• YOUR INSTRUCTIONS
Quote the records that follow in full and exactly; leave out the pictures.

[Extracted records]
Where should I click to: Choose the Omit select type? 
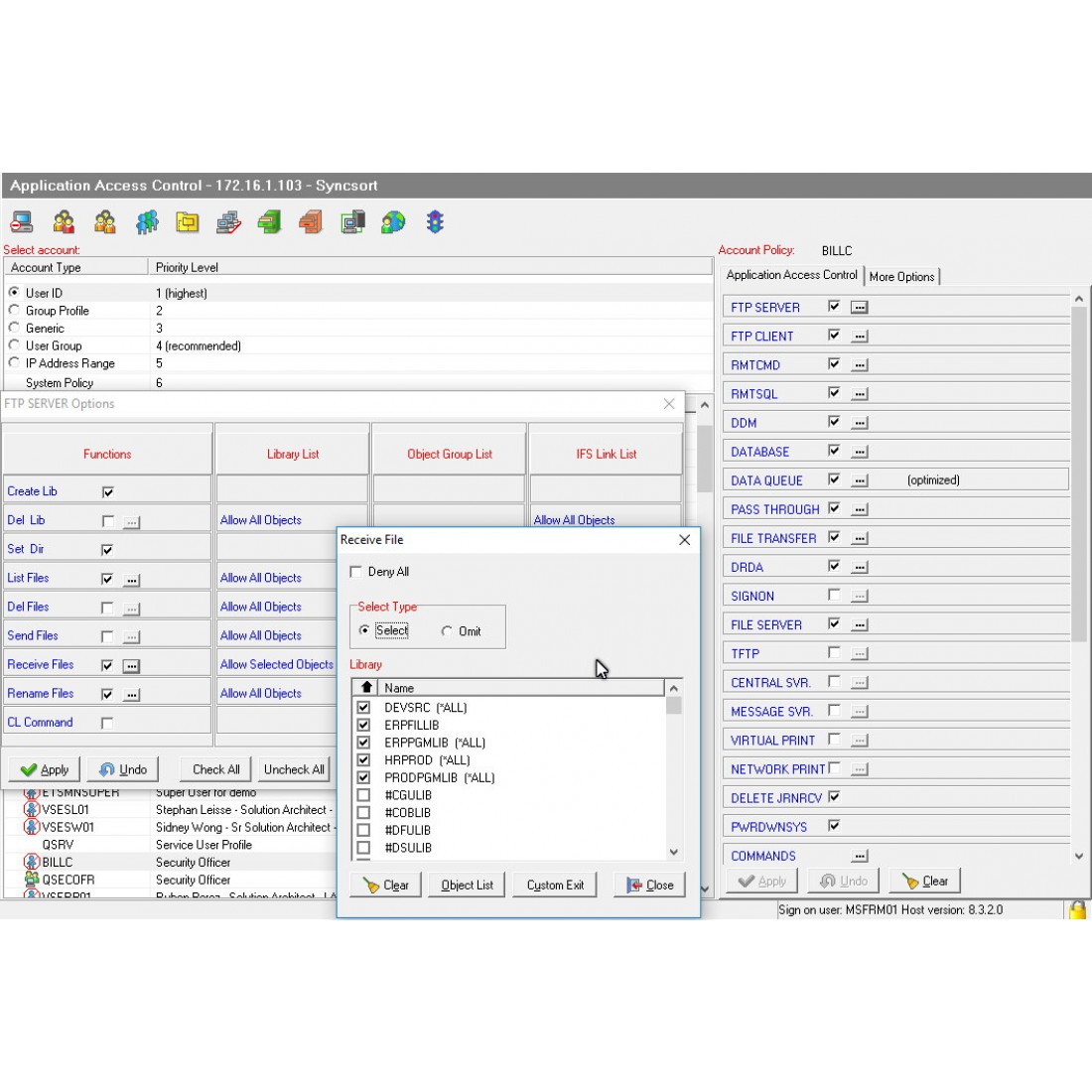click(x=447, y=631)
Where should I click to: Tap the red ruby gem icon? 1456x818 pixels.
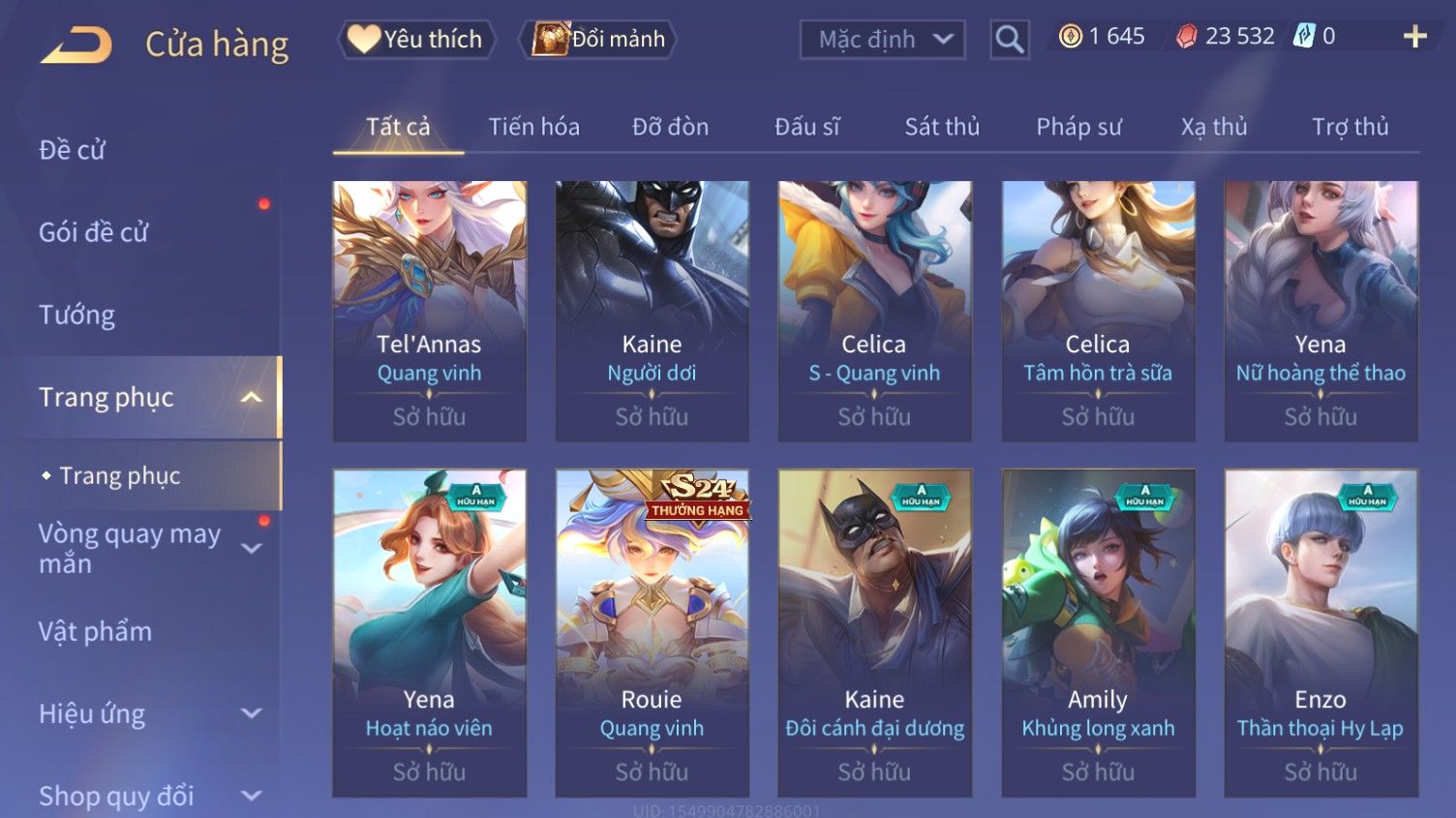[x=1186, y=37]
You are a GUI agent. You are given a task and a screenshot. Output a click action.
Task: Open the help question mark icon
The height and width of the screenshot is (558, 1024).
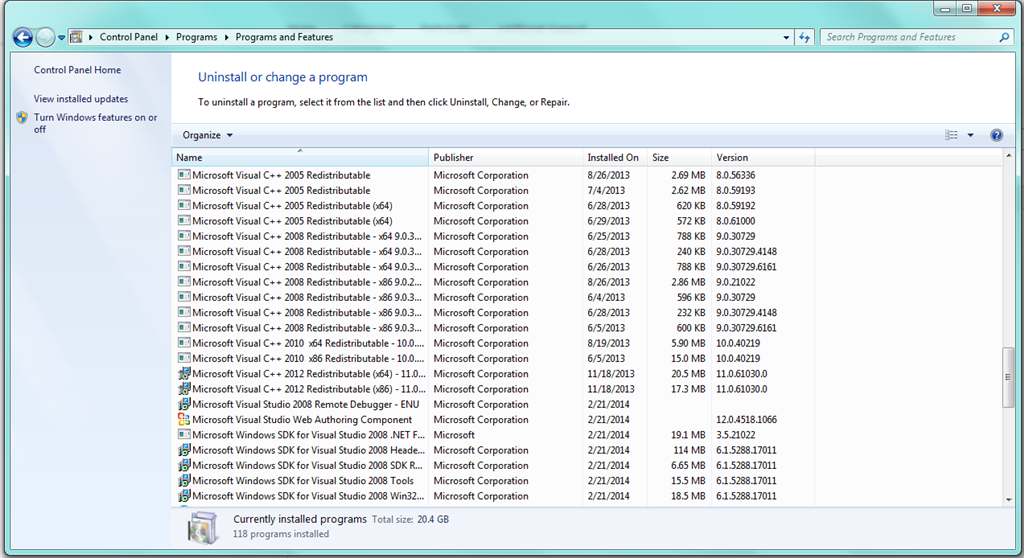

• ANSWER FOR THE TASK
Where should I click to: Choose the Omit select type? 
click(x=447, y=631)
Where should I click to: Tap the red ruby gem icon? 1456x818 pixels.
[x=1186, y=37]
You are a GUI agent. You are given a task and a screenshot. Output a click action.
Task: Open the help question mark icon
The height and width of the screenshot is (558, 1024).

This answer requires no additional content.